───── DATASET CONTENT ─────

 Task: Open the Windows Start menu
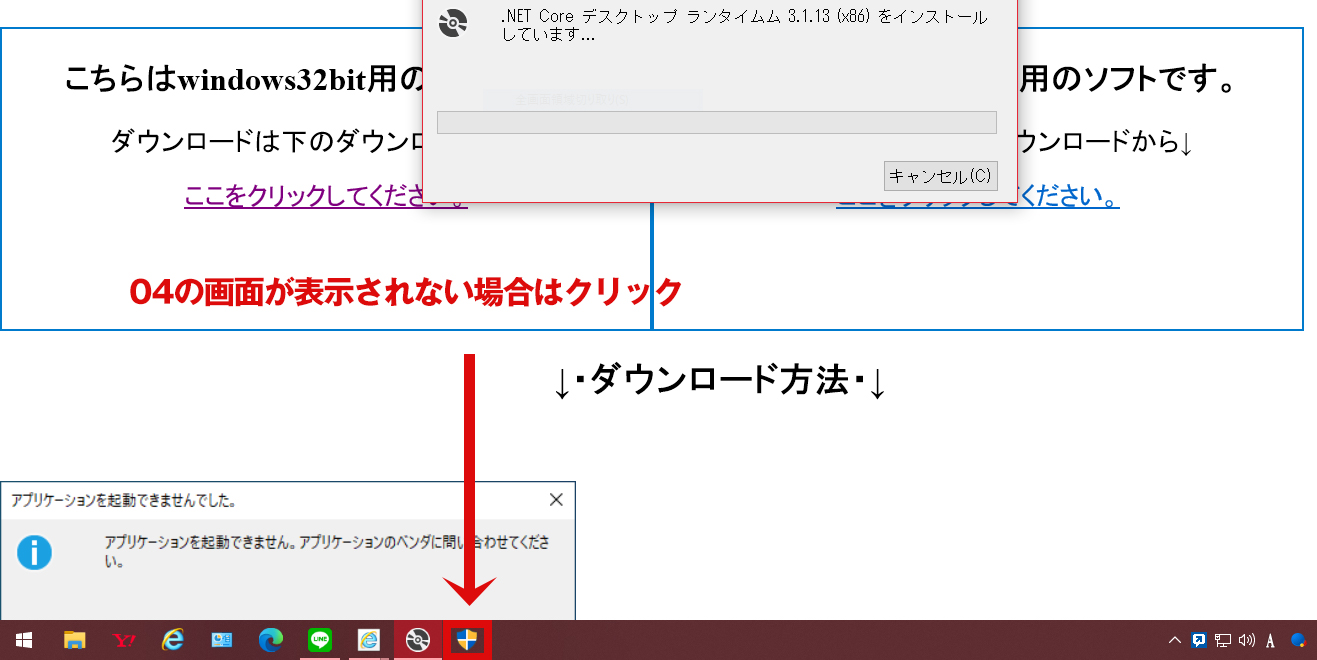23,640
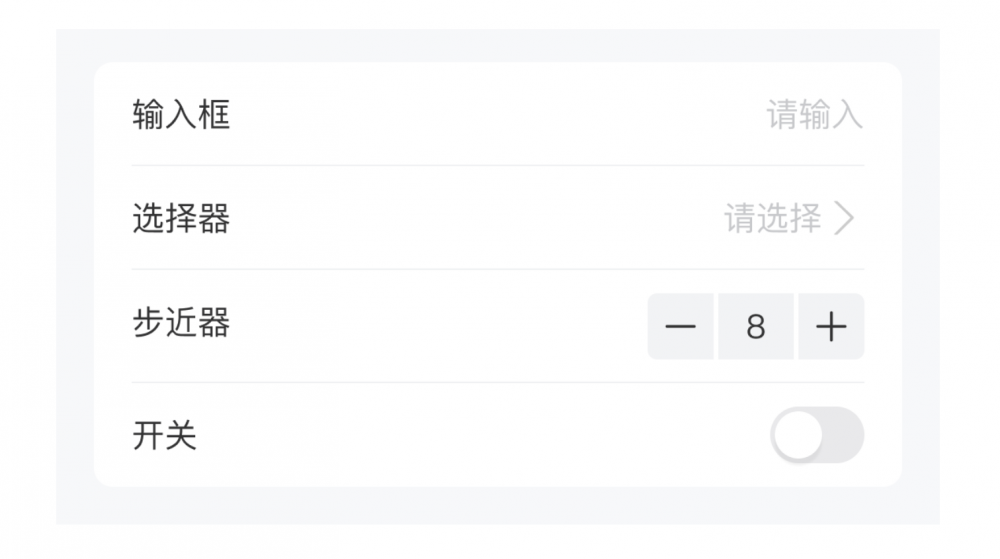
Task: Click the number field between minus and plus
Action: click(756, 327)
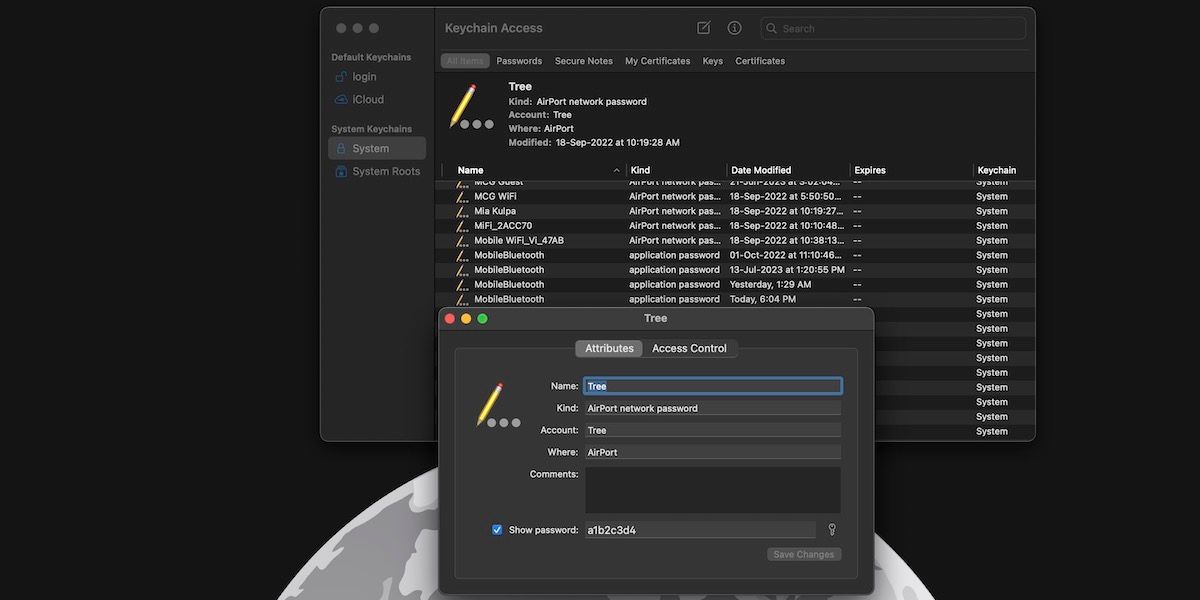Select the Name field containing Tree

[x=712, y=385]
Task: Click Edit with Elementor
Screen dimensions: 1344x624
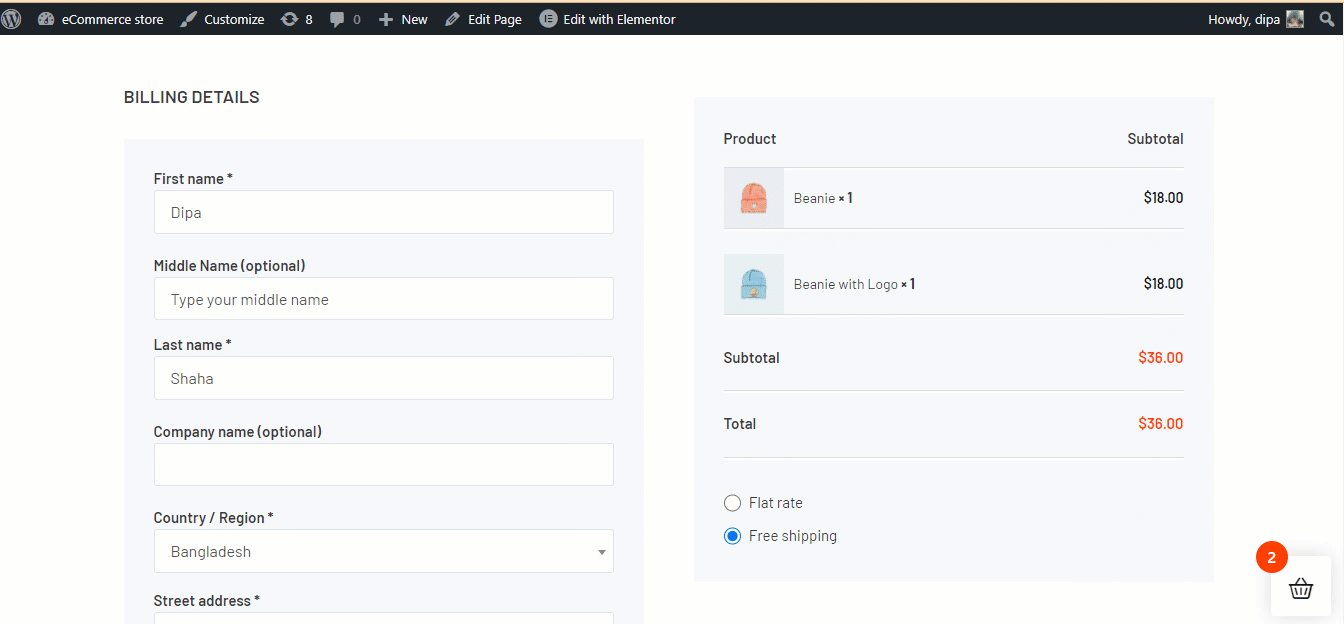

─────
───── DATASET CONTENT ─────

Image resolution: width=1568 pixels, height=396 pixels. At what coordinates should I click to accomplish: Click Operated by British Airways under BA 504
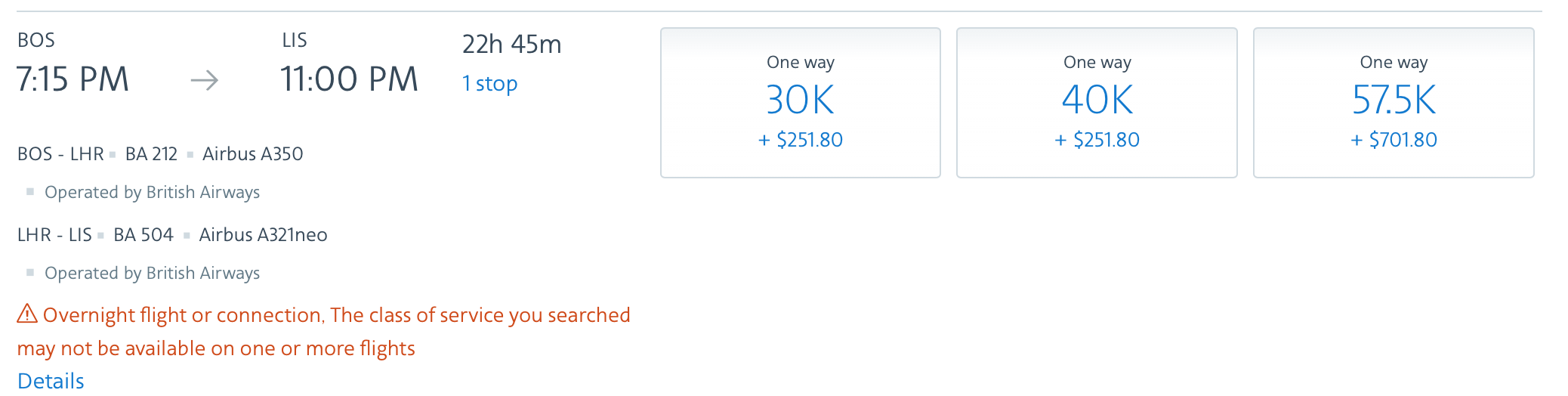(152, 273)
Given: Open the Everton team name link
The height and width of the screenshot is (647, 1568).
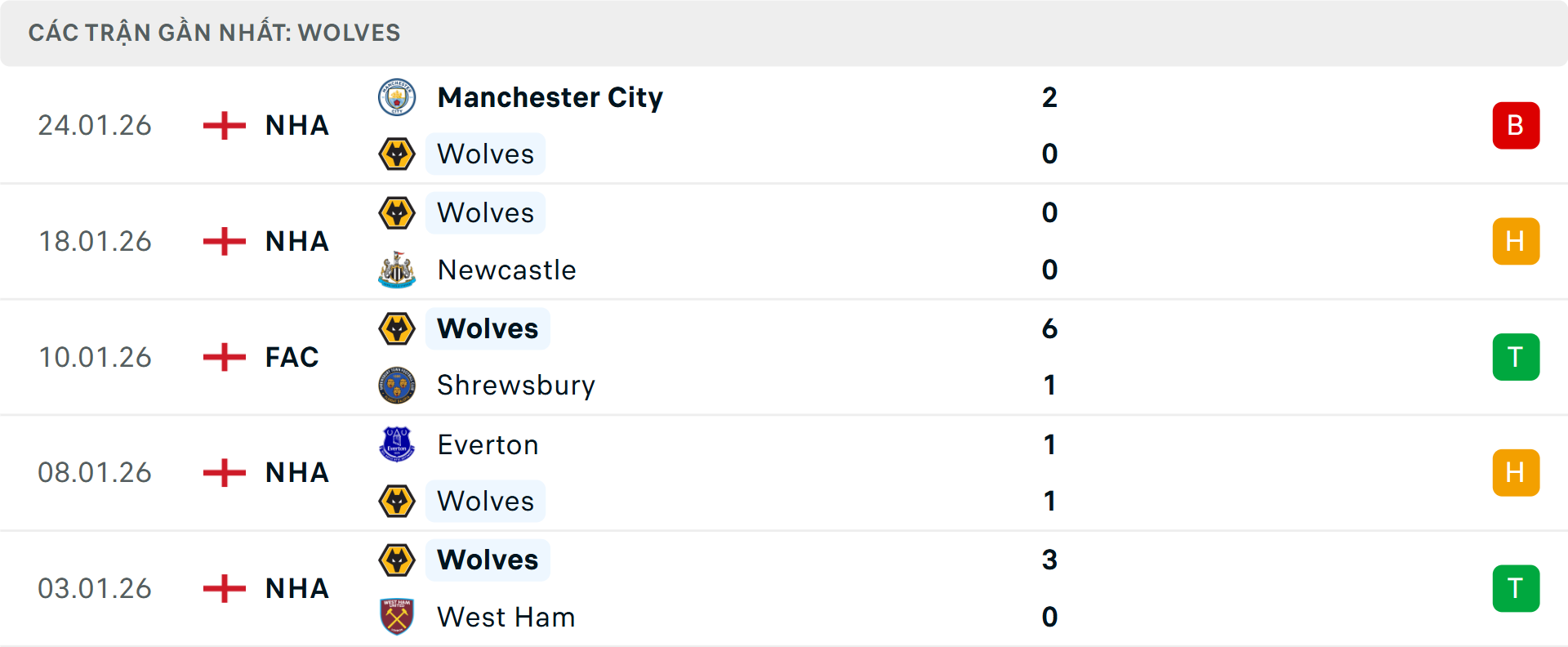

─────

> WHAT TO DO
Nothing should appear in the answer except the lines above from the line with "Given: Open the Everton team name link" through the line with "The height and", both included, written out exactly.

> SOLUTION TO THE EXERCISE
Given: Open the Everton team name link
The height and width of the screenshot is (647, 1568).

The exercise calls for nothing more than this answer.